4. The Surprising Results

The authors ran thousands of computer simulations to see how this competition plays out. Here is what they found:

  • The "Smart Shoppers" Win: When there are more stands competing, the Smart Shoppers can route their orders to the cheapest stand. This means they get better deals (less "slippage," or extra cost).
  • The "Regular Customers" Pay the Price (Sometimes):
    • In a quiet market (low activity), competition makes the stands charge higher fees to regular customers to survive. The regulars get worse deals.
    • In a busy market (high activity/volatility), the stands are so busy that they actually lower fees to grab volume. In this case, the regular customers get better deals!
  • The Stands Lose Money: This is the sad part for the lemonade stand owners. Even though the total amount of lemonade sold might stay the same, the total profit for the stands goes down. Why? Because they are fighting over the same customers, driving prices down.
    • The Metaphor: It's like a price war at a gas station. If two stations are right next to each other, they keep lowering prices to steal customers. Eventually, both stations make less money than if one of them had just been alone.

5. The "Linear" Secret

The math in the paper is very complex (involving partial differential equations), but the authors found a simple pattern:

  • The optimal fee isn't a crazy, unpredictable curve.
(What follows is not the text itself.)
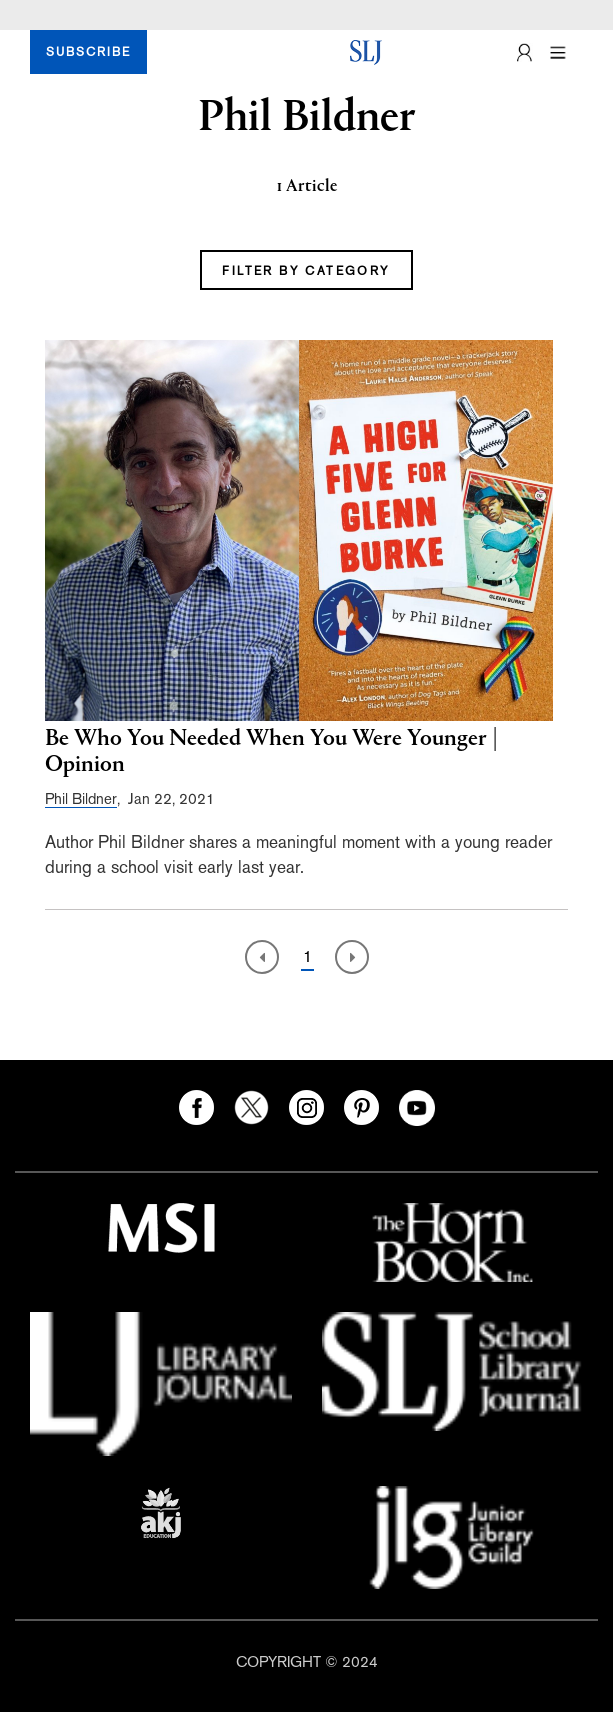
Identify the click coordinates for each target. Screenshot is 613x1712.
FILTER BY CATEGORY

It's almost a straight line.
  • The Metaphor: You don't need a supercomputer to run the stand. You can just say, "If I have too much inventory, I lower the price. If I have too little, I raise it." This simple rule works almost as well as the complex math, which is great news for saving on computer costs (gas fees).
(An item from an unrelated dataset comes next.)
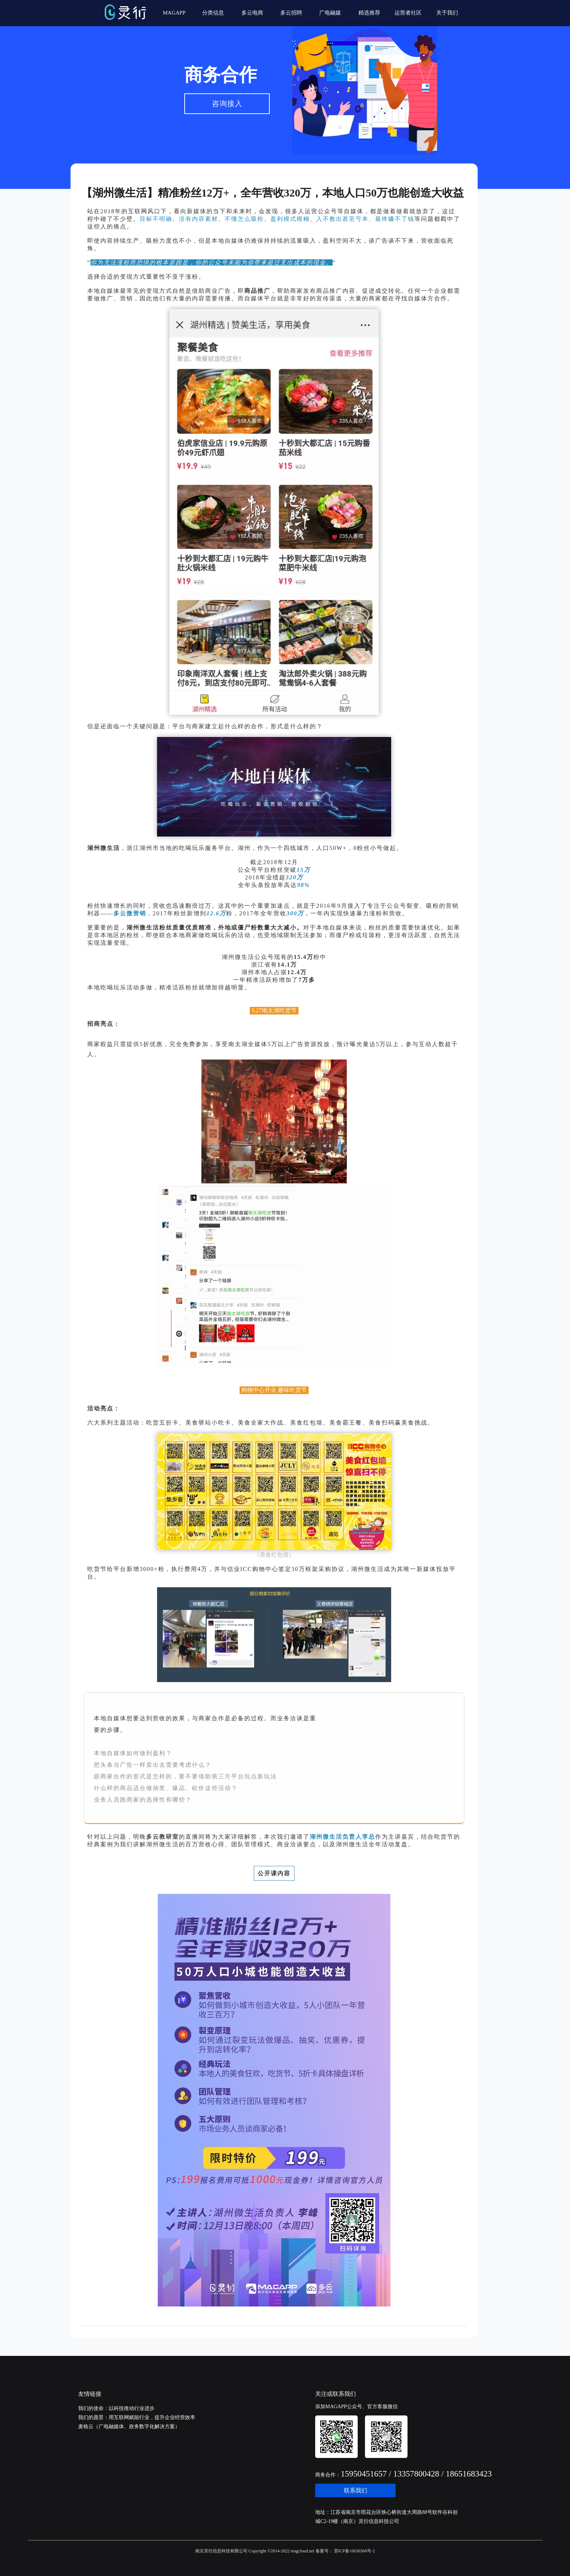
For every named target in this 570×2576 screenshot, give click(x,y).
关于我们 (447, 13)
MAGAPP (174, 13)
Summary: Who Wins and Who Loses?

  • The Winners: The Smart Traders (Arbitrageurs) and, in busy markets, the Regular Customers. They get better prices because the stands are fighting for them.
  • The Losers: The Lemonade Stand Owners (Liquidity Providers). They have to work harder for less profit because the competition eats into their margins.
  • The Platform: The platform hosting the stands (like Uniswap) doesn't care much; it takes a cut of the fees, and the total volume stays roughly the same.

In a nutshell: This paper proves that when automated markets compete, they become more efficient for the traders but less profitable for the people providing the money. It's a classic economic trade-off: Competition helps the buyer, but it squeezes the seller.